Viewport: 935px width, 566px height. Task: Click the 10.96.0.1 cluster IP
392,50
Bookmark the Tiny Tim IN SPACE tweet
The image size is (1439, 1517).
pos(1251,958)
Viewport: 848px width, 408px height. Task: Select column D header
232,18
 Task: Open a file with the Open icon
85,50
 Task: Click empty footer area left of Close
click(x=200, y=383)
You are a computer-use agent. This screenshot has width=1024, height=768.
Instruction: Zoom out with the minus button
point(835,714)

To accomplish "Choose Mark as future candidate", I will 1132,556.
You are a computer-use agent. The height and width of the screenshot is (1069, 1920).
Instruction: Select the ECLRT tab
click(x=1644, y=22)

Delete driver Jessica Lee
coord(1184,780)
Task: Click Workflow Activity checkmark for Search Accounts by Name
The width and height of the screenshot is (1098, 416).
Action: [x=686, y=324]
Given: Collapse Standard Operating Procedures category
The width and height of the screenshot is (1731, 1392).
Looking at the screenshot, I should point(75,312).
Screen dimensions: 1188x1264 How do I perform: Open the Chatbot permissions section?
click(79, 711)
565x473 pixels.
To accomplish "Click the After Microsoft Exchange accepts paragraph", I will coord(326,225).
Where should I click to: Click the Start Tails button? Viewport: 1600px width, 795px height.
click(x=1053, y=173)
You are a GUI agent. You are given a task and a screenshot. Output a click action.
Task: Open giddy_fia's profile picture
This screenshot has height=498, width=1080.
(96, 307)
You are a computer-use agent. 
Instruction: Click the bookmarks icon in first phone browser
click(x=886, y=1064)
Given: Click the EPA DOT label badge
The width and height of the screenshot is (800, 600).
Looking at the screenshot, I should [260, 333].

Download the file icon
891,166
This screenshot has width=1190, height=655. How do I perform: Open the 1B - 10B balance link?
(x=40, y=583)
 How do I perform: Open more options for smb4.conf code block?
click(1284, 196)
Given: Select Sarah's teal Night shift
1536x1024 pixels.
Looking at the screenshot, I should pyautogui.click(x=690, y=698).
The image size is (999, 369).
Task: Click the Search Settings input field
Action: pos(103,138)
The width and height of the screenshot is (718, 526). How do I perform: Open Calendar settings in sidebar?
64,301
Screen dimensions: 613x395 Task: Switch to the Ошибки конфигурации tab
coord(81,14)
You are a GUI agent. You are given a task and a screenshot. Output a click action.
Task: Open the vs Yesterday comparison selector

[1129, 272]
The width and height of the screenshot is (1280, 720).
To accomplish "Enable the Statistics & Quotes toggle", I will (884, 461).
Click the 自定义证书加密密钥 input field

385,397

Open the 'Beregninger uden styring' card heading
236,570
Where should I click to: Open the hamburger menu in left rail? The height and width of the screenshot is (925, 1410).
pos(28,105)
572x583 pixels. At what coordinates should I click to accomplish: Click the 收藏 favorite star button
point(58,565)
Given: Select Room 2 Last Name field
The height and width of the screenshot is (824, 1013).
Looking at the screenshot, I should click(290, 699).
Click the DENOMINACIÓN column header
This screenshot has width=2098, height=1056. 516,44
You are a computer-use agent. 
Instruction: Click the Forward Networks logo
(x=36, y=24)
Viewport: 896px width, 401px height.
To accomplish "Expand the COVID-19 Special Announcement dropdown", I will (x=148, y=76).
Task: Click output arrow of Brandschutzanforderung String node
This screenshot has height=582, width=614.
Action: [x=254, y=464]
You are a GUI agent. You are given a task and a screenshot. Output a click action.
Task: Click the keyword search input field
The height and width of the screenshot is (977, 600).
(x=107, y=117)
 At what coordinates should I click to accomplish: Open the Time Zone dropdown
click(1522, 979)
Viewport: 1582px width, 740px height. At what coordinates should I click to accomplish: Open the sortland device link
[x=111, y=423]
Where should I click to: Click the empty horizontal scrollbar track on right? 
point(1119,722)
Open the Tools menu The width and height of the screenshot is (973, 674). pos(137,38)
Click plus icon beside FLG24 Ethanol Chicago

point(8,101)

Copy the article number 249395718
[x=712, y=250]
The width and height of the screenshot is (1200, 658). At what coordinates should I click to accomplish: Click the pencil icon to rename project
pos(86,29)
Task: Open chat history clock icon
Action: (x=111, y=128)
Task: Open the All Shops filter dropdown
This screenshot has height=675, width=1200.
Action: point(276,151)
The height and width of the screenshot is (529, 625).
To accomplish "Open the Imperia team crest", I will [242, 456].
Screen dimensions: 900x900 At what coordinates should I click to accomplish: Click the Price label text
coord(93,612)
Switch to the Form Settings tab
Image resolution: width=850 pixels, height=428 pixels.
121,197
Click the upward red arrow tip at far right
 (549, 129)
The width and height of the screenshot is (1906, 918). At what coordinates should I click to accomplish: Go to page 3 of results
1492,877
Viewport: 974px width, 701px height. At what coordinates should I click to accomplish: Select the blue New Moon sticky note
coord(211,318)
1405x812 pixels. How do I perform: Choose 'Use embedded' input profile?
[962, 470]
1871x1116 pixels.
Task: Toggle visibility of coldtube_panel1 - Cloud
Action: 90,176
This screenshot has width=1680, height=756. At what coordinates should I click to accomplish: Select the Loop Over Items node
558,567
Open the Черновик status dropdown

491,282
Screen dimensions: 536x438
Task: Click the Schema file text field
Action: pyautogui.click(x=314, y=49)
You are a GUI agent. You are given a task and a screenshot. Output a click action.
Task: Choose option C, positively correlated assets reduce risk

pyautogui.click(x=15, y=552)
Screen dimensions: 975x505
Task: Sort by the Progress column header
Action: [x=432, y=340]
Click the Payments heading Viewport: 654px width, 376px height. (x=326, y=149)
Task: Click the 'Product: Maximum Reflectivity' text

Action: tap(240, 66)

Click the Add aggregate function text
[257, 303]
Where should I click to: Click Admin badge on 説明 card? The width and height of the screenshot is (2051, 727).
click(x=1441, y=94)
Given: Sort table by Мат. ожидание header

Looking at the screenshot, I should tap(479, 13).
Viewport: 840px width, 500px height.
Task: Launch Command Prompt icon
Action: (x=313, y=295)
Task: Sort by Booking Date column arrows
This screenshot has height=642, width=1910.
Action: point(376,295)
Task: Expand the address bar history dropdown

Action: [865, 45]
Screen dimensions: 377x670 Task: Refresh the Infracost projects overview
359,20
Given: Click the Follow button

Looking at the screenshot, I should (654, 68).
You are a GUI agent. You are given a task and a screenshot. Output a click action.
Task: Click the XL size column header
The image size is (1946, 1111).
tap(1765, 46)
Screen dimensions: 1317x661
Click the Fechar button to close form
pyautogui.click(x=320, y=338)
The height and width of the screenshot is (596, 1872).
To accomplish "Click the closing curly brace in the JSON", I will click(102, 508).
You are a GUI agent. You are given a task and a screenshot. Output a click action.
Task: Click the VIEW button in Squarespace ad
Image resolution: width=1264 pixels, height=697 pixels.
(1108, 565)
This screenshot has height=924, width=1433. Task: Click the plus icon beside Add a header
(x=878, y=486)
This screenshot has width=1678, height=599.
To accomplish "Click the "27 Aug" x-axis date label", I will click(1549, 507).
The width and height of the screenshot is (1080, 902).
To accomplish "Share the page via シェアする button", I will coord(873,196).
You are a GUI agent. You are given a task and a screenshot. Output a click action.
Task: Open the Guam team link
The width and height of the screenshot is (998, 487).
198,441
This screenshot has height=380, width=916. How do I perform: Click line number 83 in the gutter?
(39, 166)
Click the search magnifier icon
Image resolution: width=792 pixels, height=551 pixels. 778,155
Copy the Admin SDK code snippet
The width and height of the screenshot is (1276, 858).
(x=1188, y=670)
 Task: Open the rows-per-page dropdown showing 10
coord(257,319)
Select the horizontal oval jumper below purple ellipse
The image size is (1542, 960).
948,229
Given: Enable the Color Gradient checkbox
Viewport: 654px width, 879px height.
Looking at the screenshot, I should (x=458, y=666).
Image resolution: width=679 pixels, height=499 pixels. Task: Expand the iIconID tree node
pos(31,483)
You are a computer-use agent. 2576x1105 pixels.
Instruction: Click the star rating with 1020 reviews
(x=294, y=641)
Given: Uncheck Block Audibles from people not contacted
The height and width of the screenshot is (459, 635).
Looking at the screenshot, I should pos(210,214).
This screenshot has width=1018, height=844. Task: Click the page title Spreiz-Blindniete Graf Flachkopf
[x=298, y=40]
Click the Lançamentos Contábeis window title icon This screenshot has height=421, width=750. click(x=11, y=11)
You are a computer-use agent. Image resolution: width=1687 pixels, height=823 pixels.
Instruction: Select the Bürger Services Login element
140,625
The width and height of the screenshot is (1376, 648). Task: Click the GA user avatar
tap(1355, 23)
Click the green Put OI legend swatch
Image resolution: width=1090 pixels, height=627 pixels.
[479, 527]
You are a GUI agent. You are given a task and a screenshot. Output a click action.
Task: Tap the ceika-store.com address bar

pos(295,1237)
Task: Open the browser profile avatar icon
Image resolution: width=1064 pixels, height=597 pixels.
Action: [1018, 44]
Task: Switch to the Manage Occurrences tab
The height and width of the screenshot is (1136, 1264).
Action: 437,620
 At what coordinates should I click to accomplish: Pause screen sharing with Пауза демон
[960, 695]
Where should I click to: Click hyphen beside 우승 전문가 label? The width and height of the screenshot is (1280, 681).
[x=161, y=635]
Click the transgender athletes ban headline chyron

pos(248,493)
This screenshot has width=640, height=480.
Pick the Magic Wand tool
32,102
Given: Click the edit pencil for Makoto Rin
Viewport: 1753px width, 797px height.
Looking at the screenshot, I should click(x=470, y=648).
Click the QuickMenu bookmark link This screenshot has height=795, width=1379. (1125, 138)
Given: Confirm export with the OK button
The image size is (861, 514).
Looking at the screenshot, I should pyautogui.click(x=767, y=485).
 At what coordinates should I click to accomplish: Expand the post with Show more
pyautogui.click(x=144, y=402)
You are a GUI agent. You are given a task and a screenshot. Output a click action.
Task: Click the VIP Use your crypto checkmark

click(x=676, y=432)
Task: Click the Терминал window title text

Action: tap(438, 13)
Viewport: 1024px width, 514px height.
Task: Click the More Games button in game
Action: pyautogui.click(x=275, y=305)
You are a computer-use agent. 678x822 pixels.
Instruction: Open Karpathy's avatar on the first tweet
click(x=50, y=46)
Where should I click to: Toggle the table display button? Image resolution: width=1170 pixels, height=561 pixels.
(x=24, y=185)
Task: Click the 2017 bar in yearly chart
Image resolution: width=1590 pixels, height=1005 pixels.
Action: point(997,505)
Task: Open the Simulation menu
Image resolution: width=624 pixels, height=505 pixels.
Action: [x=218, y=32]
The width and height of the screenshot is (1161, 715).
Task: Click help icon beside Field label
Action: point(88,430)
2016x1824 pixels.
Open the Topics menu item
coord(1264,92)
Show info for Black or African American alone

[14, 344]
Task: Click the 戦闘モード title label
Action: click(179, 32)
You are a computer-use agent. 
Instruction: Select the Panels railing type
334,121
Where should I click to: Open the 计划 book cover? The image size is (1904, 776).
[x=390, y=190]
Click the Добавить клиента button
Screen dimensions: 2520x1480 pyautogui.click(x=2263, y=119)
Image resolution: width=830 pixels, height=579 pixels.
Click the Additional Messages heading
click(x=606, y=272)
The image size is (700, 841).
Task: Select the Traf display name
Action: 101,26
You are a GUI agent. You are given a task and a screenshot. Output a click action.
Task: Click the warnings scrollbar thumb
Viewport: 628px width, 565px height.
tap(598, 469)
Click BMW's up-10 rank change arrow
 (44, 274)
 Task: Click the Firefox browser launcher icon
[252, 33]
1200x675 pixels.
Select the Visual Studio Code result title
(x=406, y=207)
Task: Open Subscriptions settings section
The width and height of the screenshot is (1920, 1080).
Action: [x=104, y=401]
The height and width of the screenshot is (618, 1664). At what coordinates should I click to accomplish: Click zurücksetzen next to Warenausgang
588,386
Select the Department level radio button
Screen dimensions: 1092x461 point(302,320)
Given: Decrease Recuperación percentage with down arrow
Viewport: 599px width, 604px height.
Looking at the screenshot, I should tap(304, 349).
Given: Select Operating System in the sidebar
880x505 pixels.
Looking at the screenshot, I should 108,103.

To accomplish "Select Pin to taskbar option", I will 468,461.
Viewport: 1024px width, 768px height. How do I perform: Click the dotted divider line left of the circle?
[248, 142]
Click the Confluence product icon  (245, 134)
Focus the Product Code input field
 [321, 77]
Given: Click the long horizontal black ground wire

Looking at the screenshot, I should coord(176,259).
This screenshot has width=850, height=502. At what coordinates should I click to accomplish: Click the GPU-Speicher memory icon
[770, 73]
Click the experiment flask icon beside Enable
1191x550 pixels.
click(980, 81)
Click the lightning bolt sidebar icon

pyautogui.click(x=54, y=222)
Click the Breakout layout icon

— What you are asked to do —
Your answer should be one number: the count of lines in the records above that contain "Operating".

— Exercise response —
2